Capture d’écran 2022 05 17 à 15.25.00
Match du PSG le 14 mai où les joueurs ont porté des maillots spéciaux, au flocage arc-en-ciel. ©Capture d'écran BFMTV.

Julien Pontes du col­lec­tif Rouge Direct : « Le refus d’Idrissa Gueye est révé­la­teur d’une homo­pho­bie sys­té­mique dans le football »

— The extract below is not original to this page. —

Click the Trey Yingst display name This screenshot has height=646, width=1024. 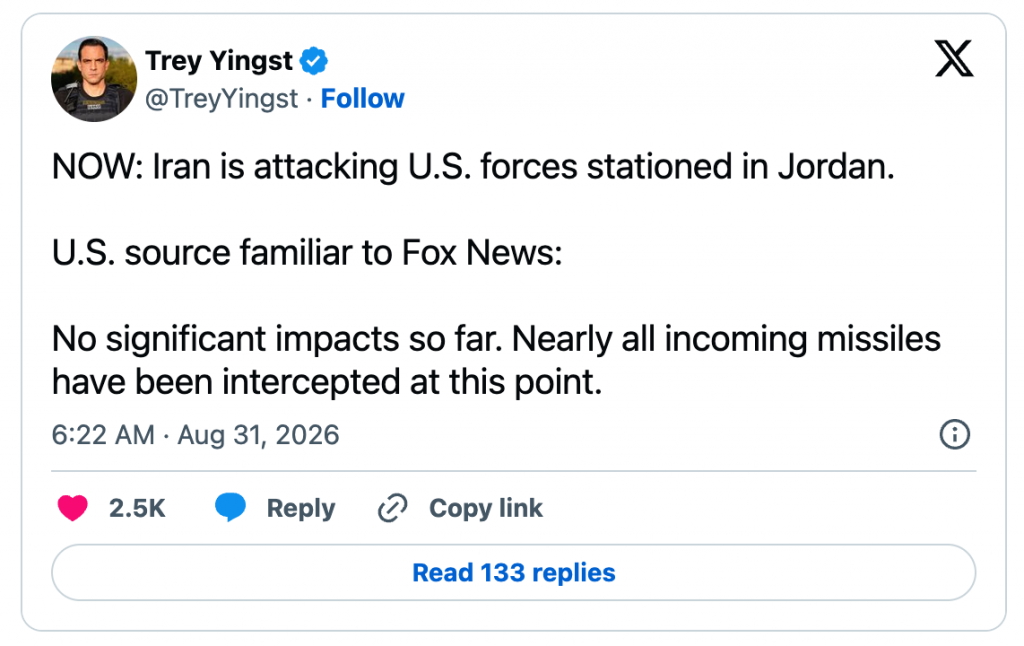click(219, 61)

Julien Pontes, porte-​parole du col­lec­tif Rouge Direct qui lutte contre l’homophobie dans le foot, revient pour Causette sur le cas du joueur du PSG Idrissa Gueye, qui n’aurait pas joué same­di soir contre Montpellier afin d’éviter de por­ter un maillot au flo­cage arc-​en-​ciel en sou­tien aux droits LGBT. Un refus symp­to­ma­tique d’une homo­pho­bie ancrée dans le football. 

Son absence sur le ter­rain n’est pas pas­sée inaper­çue et relance la ques­tion de l’homophobie dans le foot­ball. Le joueur du Paris-​Saint-​Germain Idrissa Gueye a déser­té le ter­rain same­di 14 mai contre Montpellier, lors de la jour­née dédiée à la lutte contre l’homophobie orga­ni­sée par la Ligue de foot­ball pro­fes­sion­nel (LFP), à l’occasion de laquelle les joueurs du cham­pion­nat fran­çais arborent un maillot au flo­cage arc-​en-​ciel. Une situa­tion qui s’était d’ailleurs déjà pré­sen­tée l’année der­nière, Idrissa Gueye ayant alors refu­sé de jouer, invo­quant une gastro-entérite. 

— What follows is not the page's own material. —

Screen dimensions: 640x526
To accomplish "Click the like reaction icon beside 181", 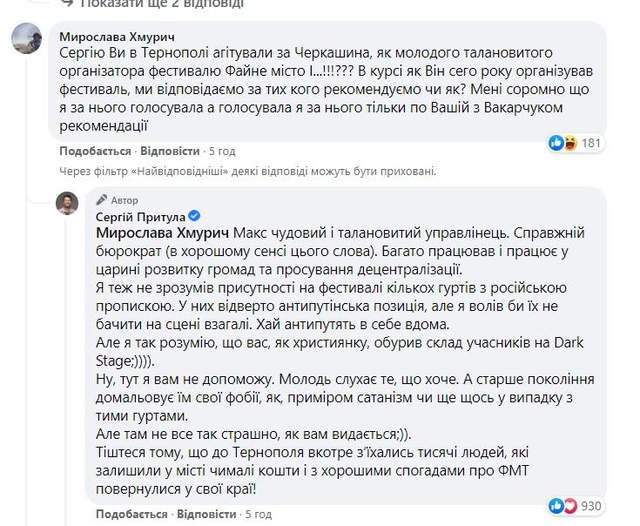I will tap(556, 143).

Si cette année l’entourage du joueur, contac­té par l’AFP, a refu­sé d’expliquer les rai­sons de cette absence, l’entraîneur du PSG Mauricio Pochettino a de son côté évo­qué des « rai­sons per­son­nelles », pré­ci­sant que le milieu de ter­rain « n’était pas bles­sé » avant de faire savoir hier à RMC Sport que la déci­sion du joueur est « indi­vi­duelle ». Selon France Info, l'entraîneur aurait en réa­li­té « très mal pris » la véri­table rai­son du for­fait. L'absence du joueur séné­ga­lais serait, d’après les infor­ma­tions du Parisien, moti­vée par des convic­tions reli­gieuses, Idrissa Gueye étant musul­man pra­ti­quant. Interview avec Julien Pontes, porte-​parole du col­lec­tif Rouge Direct, lan­ceur d’alerte contre l’homophobie dans le foot et plus lar­ge­ment dans le sport, qui décrypte pour Causette la polémique. 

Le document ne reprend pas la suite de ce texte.